How to cool the planet – by Lorrie Goldstein (Toronto Sun – April 19, 2014)

Nuclear power, natural gas and carbon capture technology hold far more promise than near-useless wind and solar energy

The key finding in the latest report from the United Nations’ Intergovernmental Panel on Climate Change (IPCC) is this: It acknowledges the reality any viable move to a low-carbon dioxide global economy must include nuclear power, replacing coal power with natural gas and carbon capture and storage (CCS).

Predictably the IPCC — being in thrall to radical environmentalists who hate all of these ideas — goes on to praise expensive, unreliable and inefficient wind and solar power which, at their current level of development, cannot power modern, industrialized economies like Canada’s.

Nor can they power developing economies like China’s, the world’s biggest greenhouse gas emitter, which is building hundreds of coal-fired electricity plants. The key passages of the latest 33-page IPCC report are on page 23 and 24, where it addresses the need for non-emitting and low-emitting conventional energy technologies to reduce rising global greenhouse gas (GHG) emissions.

“Nuclear energy is a mature low-GHG emission source of baseload power” the IPCC acknowledges, “but its share of global electricity generation has been declining (since 1993).
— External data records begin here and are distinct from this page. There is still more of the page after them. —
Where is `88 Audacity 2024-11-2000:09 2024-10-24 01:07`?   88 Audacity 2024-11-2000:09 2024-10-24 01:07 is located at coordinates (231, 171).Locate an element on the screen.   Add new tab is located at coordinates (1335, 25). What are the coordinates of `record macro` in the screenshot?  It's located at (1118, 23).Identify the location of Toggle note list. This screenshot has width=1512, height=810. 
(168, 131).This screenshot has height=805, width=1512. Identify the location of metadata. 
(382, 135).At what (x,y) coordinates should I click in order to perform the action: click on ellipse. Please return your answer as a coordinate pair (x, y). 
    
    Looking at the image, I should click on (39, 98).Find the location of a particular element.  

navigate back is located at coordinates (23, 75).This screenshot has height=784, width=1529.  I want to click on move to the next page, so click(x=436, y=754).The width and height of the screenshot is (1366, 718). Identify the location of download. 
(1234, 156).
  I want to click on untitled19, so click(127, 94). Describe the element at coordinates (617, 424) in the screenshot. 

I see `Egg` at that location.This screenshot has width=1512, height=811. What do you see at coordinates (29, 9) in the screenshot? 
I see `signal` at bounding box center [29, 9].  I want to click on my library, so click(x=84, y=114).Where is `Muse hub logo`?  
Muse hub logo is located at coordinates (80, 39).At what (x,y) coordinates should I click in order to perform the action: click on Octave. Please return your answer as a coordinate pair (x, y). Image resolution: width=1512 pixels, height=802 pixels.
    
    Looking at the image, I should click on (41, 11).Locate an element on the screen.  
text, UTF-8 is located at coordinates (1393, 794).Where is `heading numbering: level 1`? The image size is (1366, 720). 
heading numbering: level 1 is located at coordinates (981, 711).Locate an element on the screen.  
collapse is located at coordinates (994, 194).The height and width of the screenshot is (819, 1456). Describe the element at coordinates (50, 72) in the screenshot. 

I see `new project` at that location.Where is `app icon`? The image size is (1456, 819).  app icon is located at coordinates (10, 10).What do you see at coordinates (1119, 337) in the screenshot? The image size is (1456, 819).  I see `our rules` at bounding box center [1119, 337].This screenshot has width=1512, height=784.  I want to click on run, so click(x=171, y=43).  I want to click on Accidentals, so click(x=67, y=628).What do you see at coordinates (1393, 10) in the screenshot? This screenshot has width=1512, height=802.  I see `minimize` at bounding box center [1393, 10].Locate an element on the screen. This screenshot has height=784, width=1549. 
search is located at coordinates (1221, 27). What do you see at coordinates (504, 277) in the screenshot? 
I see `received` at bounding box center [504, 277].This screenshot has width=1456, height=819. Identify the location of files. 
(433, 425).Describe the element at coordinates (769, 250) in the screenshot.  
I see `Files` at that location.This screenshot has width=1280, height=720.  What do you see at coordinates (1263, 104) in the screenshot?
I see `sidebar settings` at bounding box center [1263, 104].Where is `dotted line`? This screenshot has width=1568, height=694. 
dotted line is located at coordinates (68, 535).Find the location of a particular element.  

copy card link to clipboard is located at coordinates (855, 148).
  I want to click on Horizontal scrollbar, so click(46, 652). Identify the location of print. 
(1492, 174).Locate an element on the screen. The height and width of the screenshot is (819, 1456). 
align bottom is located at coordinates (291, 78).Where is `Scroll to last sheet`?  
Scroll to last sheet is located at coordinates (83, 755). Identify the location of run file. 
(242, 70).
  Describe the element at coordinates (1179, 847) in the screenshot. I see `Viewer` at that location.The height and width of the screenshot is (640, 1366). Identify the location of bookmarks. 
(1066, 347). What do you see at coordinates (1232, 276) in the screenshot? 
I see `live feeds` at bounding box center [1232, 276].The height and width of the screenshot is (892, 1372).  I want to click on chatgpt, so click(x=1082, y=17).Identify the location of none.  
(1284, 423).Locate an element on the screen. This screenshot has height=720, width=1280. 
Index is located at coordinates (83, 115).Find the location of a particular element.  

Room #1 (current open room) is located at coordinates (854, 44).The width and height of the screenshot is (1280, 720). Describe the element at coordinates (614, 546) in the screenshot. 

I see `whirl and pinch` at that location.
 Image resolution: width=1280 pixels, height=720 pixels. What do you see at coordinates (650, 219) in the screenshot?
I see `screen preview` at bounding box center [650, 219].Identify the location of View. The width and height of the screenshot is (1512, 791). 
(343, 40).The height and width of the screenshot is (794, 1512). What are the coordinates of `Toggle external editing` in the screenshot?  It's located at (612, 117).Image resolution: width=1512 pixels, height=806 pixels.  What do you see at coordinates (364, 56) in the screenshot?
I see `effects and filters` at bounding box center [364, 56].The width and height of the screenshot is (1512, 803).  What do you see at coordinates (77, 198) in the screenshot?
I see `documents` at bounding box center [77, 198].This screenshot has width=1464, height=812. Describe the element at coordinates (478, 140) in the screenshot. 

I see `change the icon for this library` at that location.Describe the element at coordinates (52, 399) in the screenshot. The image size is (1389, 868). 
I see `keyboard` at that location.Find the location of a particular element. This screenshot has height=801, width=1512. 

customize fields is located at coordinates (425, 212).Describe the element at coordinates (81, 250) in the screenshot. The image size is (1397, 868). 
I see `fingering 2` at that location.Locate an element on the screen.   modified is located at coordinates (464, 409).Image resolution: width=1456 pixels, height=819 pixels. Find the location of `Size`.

Nuclear energy could make an increasing contribution to low-carbon energy supply, but a variety of barriers and risks exist.” The IPCC describes these as operational, uranium mining and financial and regulatory risks, nuclear waste disposal, nuclear weapons proliferation and adverse public opinion.

Despite these concerns the reality, as Robert Bryce explains in Power Hungry: The Myths of ‘Green’ Energy and the Real Fuels of the Future is this: “If you are anti-carbon dioxide and anti-nuclear, you are pro-blackout.” For Bryce, the fuels of the future are nuclear power and natural gas, until we can develop alternative clean technologies that are ready for prime time, which wind and solar aren’t.

By the numbers

To understand why, look at Ontario, where in 2012 nuclear power provided 56% of all electricity generation, wind 3% and solar so little it isn’t separately measured.

Ontario’s Liberal government likes to boast it replaced coal-fired electricity with wind. Utter nonsense.

In fact, it replaced high-emitting coal power with low-emitting natural gas power — which is also needed to back up unreliable wind power — and with nuclear energy.